• [Text block]:
----

- Venue: Alberca Olímpica Francisco Márquez
- Dates: 19 October 1968 (heats) 20 October 1968 (final)
- Competitors: 46 from 27 nations
- Winning time: 2:12.0 OR

Medalists
- 1st place, gold medalist(s):  / Charlie Hickcox / United States
- 2nd place, silver medalist(s):  / Greg Buckingham / United States
- 3rd place, bronze medalist(s):  / John Ferris / United States

= Swimming at the 1968 Summer Olympics – Men's 200 metre individual medley =

The men's 200 metre individual medley event at the 1968 Olympic Games took place between 19 and 20 October. This swimming event used medley swimming. Because an Olympic size swimming pool is 50 metres long, this race consisted of four lengths of the pool. The first length was swum using the butterfly stroke, the second with the backstroke, the third length in breaststroke, and the fourth freestyle. Unlike other events using freestyle, swimmers could not use butterfly, backstroke, or breaststroke for the freestyle leg; most swimmers use the front crawl in freestyle events anyway.

Silver medalist Greg Buckingham's younger brother, Lindsey, went on to fame as a member of the rock group Fleetwood Mac.

----

• [Working data]:
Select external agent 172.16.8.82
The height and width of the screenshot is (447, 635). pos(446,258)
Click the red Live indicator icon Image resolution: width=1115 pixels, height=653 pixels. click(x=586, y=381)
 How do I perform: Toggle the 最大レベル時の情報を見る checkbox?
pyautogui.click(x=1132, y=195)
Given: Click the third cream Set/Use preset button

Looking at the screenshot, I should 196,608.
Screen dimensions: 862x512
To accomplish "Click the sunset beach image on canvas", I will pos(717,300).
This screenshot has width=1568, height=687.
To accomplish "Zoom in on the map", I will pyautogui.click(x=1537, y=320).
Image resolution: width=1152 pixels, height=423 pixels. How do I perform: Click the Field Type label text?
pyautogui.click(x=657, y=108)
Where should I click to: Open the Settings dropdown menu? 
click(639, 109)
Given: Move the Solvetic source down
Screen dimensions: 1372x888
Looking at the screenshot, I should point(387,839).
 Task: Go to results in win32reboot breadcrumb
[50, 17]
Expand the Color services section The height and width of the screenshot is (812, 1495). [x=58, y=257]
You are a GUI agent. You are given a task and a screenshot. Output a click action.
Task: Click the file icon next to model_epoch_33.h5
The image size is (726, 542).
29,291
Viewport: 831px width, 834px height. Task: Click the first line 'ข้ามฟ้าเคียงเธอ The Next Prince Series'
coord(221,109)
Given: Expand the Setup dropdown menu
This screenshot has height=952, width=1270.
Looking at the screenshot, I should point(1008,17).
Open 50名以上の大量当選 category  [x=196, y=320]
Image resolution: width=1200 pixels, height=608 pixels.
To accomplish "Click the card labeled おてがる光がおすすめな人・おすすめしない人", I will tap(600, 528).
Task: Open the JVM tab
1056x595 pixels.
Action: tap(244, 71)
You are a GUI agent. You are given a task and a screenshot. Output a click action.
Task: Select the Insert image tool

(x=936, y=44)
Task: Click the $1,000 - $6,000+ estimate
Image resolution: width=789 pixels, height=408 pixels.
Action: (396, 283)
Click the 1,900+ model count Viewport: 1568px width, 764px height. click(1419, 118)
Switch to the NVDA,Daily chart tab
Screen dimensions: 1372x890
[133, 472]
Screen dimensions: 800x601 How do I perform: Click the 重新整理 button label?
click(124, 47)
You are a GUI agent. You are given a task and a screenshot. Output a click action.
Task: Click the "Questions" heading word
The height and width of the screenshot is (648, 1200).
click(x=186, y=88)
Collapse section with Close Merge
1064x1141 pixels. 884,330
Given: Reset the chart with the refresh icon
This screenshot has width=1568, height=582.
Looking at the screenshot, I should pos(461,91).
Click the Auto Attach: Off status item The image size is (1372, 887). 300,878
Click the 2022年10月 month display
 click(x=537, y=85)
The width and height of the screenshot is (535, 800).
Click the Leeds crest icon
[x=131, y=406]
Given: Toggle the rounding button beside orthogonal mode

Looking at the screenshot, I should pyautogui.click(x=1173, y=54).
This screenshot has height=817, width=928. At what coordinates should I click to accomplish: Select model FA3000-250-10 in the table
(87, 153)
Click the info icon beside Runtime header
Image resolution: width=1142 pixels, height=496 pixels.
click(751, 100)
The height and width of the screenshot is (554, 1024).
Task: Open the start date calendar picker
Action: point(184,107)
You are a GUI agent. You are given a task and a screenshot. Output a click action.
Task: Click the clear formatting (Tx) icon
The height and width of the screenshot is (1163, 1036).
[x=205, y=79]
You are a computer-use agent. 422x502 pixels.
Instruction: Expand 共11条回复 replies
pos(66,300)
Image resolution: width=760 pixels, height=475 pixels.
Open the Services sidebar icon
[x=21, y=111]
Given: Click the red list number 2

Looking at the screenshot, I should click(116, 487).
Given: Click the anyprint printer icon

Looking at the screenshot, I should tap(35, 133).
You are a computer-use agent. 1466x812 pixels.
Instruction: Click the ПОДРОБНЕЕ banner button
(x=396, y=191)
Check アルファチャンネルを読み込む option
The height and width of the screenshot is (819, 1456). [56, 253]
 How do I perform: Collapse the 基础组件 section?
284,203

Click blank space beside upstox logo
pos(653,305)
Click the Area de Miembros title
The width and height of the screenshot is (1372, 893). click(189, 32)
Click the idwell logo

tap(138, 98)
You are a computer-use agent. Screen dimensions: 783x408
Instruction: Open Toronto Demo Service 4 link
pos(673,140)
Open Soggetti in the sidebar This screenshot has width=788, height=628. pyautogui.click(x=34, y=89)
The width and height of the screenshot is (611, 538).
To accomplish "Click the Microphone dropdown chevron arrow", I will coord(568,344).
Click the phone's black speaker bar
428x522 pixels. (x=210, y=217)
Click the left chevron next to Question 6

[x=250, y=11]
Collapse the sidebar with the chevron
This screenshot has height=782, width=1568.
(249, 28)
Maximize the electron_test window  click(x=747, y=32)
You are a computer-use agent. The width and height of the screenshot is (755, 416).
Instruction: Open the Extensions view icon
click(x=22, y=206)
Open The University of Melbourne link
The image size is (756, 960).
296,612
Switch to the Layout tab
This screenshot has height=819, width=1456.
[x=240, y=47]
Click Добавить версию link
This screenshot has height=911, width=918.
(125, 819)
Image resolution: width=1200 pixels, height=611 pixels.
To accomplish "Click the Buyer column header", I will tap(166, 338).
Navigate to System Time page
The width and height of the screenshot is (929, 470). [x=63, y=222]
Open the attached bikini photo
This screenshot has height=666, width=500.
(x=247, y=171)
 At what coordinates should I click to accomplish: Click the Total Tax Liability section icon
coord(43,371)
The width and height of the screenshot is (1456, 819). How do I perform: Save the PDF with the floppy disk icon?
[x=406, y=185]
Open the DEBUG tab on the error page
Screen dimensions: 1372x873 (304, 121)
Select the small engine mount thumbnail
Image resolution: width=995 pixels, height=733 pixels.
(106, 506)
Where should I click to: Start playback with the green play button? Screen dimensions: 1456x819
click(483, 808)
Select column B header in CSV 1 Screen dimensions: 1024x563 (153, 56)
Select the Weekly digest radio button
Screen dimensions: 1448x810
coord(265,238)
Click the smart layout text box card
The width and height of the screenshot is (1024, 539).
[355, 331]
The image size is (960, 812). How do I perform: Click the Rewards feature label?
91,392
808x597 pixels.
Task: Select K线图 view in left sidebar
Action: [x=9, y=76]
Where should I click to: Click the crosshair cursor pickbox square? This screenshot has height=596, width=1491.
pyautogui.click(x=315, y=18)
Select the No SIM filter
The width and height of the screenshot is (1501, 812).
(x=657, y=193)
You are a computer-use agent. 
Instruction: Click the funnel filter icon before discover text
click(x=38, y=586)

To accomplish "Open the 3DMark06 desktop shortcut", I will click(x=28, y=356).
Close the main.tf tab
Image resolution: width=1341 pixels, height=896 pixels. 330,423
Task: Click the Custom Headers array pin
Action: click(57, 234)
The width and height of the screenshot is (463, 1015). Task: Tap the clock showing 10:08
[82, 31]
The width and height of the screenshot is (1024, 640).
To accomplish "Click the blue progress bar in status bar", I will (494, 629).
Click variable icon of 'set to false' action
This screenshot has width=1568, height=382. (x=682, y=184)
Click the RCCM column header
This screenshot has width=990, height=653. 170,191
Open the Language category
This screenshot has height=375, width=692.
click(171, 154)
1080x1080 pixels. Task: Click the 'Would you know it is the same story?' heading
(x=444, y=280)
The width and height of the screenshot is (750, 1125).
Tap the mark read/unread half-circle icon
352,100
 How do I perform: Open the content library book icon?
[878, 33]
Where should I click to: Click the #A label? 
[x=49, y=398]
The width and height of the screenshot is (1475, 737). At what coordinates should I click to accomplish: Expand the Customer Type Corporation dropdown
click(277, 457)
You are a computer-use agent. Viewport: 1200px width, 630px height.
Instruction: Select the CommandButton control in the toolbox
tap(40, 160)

----

• [Job A]:
Decide whether each statement agrees with the medley article. Give yes or no for each, with the deciding words from the article quoted exactly.
(i) The final of the event was held on 20 October 1968.
(ii) The second length of the race was swum in breaststroke.
(iii) Lindsey Buckingham was Greg Buckingham's younger brother.
• [Job B]: From the listing, output the lines exactly as they appear, beginning with the line that contains "Given: Click the red list number 2" and continuing through the line that contains "tap(138, 98)". Include both of those lines.
The medley article and the listing are unrelated and separate from each other.

• [Worked answer A]:
(i) Yes: "20 October 1968 (final)"
(ii) No: "the second with the backstroke"
(iii) Yes: "Silver medalist Greg Buckingham's younger brother, Lindsey"

• [Worked answer B]:
Given: Click the red list number 2

Looking at the screenshot, I should click(116, 487).
Given: Click the anyprint printer icon

Looking at the screenshot, I should tap(35, 133).
You are a computer-use agent. 1466x812 pixels.
Instruction: Click the ПОДРОБНЕЕ banner button
(x=396, y=191)
Check アルファチャンネルを読み込む option
The height and width of the screenshot is (819, 1456). [56, 253]
 How do I perform: Collapse the 基础组件 section?
284,203

Click blank space beside upstox logo
pos(653,305)
Click the Area de Miembros title
The width and height of the screenshot is (1372, 893). click(189, 32)
Click the idwell logo

tap(138, 98)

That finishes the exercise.